Joined at the Heart is relentlessly upbeat. Instead of deploring the ubiquity of divorce and part-time parenthood, the Gores applaud the explosion of new family forms and novel solutions to age-old problems. ... So we meet Mitch and Cindy, Pat and Todd, Josh and John, and Minh and Thanh, people theyve talked to, and whose households, we are told, suggest the different kinds of family life that lie ahead. ... Apart from two newlyweds, a gay couple, and some immigrants, almost everyone cited in the book has divorced and remarried at least once. This, the Gores suggest, is becoming the norm, and they ask their readers to be open to new ideas about what can constitute a family.
To be sure, it would be inaccurate to say that the Gores are pro-divorce. No one is. ... [But] their general position is that marital break-ups deserve understanding rather than reproof or disapproval. ... So it is not surprising that they quote Mavis Hetherington, a University of Virginia psychologist who likes to point to people whose lives were really enhanced after divorce. However even she admits that only one in four divorced women would make this claim. One wonders why the Gores didnt talk with any of the other three whose lives didnt improve or may have gotten worse.

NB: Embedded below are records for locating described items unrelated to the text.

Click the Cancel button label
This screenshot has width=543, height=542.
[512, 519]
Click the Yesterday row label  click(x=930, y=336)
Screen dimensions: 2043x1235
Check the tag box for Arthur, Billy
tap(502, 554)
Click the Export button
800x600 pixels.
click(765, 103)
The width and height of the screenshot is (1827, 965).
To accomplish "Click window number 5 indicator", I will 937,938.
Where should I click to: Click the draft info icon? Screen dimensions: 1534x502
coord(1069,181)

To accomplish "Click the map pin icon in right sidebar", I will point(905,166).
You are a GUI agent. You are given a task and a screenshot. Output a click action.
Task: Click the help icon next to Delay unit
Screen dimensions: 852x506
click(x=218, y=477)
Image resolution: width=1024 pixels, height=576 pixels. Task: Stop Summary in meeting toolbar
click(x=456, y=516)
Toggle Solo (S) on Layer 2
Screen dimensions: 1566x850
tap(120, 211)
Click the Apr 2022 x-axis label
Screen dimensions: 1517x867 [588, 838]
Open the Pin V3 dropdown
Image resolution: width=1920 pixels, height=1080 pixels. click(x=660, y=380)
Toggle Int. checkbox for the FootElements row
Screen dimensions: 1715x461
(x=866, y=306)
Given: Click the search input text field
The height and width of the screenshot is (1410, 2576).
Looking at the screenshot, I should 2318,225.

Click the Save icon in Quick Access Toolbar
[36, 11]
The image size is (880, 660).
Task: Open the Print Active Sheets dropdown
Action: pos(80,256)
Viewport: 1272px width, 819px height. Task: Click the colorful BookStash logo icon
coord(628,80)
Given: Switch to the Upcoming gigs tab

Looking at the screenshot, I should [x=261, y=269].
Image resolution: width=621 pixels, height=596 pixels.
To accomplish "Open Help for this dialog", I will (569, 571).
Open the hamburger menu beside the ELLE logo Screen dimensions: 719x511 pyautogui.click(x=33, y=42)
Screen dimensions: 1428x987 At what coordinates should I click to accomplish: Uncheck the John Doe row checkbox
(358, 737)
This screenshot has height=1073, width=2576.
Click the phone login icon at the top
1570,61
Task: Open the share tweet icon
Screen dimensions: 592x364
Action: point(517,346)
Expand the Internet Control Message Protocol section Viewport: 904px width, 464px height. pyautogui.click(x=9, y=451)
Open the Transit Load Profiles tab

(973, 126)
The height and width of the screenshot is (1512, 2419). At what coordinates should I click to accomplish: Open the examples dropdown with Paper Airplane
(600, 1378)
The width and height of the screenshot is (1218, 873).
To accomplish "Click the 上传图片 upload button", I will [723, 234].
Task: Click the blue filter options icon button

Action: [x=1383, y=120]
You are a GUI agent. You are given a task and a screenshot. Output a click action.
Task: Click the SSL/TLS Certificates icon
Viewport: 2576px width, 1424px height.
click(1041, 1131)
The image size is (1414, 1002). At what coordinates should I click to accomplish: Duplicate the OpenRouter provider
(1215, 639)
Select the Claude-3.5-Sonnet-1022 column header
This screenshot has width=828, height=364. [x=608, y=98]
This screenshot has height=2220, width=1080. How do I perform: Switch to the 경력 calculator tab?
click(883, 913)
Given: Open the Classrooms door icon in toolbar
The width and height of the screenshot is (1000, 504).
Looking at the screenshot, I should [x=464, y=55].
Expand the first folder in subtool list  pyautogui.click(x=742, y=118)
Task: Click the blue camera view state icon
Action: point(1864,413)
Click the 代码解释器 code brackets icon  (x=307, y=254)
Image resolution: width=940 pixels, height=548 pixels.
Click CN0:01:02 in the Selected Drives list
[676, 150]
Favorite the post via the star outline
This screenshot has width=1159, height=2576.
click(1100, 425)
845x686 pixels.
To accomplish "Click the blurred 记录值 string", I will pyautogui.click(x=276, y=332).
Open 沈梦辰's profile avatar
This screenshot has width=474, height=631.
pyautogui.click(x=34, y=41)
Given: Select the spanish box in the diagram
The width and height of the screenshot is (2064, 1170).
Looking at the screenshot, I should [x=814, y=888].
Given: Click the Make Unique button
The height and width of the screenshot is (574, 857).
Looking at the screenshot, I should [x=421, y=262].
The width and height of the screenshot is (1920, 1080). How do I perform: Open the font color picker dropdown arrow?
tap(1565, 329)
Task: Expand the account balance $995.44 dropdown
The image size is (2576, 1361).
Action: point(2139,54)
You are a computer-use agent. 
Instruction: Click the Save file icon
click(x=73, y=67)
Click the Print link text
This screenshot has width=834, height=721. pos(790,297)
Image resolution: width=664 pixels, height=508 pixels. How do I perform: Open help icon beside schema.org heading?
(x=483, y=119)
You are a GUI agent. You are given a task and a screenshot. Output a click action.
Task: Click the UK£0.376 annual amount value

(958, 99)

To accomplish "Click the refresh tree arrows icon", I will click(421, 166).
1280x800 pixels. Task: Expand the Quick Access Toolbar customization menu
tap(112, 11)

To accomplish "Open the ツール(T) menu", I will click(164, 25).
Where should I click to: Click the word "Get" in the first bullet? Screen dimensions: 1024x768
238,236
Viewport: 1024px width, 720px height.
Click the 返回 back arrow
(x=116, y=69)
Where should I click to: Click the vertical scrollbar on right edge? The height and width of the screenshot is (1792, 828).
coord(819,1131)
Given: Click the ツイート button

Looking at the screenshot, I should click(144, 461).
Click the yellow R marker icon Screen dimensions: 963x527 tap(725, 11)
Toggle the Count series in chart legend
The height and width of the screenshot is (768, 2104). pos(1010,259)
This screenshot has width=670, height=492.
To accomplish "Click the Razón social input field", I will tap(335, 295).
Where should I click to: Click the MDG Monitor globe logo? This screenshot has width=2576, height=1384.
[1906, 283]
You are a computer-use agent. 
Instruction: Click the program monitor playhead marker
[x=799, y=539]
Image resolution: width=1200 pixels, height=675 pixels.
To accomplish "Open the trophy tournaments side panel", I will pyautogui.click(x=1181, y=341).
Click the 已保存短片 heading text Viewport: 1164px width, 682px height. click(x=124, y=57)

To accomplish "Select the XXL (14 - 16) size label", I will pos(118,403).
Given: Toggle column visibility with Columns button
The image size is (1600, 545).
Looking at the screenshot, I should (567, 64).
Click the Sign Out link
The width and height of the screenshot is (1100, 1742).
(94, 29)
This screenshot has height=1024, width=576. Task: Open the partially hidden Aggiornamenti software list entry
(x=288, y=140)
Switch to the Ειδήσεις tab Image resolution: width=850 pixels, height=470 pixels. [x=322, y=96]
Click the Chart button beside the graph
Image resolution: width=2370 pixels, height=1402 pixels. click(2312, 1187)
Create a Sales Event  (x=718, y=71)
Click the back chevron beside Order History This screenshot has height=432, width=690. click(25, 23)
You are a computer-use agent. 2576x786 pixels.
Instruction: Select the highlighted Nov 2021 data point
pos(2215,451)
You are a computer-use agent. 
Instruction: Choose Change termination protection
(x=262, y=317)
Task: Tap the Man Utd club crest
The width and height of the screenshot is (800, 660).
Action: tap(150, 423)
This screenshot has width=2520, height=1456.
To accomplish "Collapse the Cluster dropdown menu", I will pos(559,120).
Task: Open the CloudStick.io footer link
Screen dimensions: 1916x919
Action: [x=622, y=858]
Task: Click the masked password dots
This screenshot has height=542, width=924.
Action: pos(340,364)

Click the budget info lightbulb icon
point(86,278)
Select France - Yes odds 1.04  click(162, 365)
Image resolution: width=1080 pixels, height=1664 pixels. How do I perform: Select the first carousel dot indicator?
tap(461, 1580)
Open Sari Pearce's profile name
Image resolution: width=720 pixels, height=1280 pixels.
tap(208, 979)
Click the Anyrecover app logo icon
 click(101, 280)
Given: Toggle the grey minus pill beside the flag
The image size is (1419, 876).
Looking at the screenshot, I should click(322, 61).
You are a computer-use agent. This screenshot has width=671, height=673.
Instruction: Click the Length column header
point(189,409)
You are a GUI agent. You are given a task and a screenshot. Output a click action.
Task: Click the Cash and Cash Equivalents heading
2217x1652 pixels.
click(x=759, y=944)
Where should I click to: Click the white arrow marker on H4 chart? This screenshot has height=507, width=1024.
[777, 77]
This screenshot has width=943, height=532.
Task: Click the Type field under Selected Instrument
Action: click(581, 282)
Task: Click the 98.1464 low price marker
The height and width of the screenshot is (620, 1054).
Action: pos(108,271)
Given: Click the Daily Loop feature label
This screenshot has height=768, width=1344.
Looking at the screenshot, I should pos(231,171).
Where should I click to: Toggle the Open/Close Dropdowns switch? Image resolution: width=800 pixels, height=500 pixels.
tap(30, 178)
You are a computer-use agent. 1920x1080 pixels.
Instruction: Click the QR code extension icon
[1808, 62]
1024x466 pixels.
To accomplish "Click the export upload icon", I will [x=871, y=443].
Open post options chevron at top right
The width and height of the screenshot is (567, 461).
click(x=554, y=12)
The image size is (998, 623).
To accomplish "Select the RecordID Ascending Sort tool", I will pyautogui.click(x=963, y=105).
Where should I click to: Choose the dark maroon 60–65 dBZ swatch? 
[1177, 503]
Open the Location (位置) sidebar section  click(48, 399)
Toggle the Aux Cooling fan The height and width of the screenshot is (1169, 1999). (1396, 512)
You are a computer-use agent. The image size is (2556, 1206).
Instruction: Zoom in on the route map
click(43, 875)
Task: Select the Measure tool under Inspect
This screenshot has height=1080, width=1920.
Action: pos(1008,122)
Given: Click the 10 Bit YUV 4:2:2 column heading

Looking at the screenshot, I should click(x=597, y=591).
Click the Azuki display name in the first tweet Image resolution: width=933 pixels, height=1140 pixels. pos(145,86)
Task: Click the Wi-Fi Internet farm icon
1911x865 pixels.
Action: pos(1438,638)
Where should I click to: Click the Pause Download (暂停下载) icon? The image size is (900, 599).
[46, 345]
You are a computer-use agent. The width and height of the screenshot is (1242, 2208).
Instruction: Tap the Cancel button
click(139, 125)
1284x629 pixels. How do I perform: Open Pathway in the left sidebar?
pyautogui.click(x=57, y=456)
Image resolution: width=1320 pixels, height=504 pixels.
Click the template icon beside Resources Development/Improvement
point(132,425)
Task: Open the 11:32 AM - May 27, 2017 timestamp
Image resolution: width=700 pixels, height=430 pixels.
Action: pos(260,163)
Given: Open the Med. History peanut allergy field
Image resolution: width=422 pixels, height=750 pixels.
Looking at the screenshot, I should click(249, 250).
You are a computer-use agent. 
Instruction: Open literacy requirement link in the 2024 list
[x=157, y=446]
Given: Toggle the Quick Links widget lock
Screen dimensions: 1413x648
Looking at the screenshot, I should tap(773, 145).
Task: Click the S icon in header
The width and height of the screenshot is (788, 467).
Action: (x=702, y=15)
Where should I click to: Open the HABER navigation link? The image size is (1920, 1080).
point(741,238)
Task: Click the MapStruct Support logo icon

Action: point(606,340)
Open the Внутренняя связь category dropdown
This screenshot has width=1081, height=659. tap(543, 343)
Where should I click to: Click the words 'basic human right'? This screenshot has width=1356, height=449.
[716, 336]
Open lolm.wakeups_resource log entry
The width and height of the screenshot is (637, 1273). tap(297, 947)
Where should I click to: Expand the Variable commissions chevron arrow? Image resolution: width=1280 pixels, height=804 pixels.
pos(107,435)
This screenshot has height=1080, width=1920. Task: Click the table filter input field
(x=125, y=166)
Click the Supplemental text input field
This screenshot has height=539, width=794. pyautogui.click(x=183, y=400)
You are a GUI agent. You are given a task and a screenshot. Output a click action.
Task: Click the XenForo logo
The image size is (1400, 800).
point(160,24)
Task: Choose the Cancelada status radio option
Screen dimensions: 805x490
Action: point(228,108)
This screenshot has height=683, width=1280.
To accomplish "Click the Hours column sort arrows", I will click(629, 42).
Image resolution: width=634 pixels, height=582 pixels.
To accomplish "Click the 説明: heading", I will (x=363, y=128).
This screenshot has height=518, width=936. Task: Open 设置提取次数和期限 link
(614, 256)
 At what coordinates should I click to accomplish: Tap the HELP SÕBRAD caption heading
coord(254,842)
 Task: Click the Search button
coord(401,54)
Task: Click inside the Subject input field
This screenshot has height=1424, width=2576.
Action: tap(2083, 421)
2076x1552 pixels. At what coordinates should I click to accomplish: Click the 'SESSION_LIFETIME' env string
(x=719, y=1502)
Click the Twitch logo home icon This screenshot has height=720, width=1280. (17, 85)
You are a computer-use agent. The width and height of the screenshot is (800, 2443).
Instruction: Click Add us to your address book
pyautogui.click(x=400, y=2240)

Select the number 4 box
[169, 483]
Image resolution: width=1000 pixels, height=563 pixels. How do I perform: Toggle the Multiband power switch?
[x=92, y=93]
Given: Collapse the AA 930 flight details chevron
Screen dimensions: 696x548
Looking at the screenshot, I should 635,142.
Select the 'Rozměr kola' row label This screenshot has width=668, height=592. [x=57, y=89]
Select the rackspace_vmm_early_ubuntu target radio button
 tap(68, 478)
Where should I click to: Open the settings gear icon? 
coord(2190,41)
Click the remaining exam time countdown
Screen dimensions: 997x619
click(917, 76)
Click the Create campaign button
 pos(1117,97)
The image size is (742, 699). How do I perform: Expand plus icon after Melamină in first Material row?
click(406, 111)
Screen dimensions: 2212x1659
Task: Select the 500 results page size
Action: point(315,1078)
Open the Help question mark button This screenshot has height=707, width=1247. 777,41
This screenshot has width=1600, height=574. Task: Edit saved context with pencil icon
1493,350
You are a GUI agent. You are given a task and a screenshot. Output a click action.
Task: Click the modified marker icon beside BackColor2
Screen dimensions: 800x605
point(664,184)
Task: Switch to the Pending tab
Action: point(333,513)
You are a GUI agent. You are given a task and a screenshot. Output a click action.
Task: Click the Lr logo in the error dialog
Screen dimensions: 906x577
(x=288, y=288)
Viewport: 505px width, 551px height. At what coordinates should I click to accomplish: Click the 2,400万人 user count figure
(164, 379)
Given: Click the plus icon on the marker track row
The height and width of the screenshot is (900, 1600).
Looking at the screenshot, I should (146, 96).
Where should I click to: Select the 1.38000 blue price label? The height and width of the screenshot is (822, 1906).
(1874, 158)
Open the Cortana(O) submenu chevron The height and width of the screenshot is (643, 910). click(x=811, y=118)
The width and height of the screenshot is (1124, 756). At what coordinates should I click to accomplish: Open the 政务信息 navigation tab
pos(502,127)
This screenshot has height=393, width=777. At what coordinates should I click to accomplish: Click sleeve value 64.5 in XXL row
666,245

They also cite a study which found that fifty percent of divorced adults were still angry at their ex-mates ten years later. But signs of such rancor are nowhere in their book. ...
The Gores cite a study of divorces that found that while sixty percent of the adults involved said they had been in favor of it, only ten percent of the children were. However they prefer to rely again on the views of Mavis Hetherington. Most children of divorced families turn out to be no different than those who grew up in married families, they write, echoing her opinion. ... Still, what wont go away is the figure the Gores cite: nine out of ten affected youngsters wish it hadnt happened.
What we are seeing here is the reinvention of Gore the emergence of a new Gore who is more economically radical (the endorsement of single-payer healthcare), more dovish (the attacks on Bushs Iraq policy), and who now is moving hard to the left in the one area where even conservatives had to admire his values and his conduct: social and family policy. Sometime early next year, Gore will announce his intention to seek the presidency for the third time. And this time, he is giving us all fair warning of the kind of president he would be.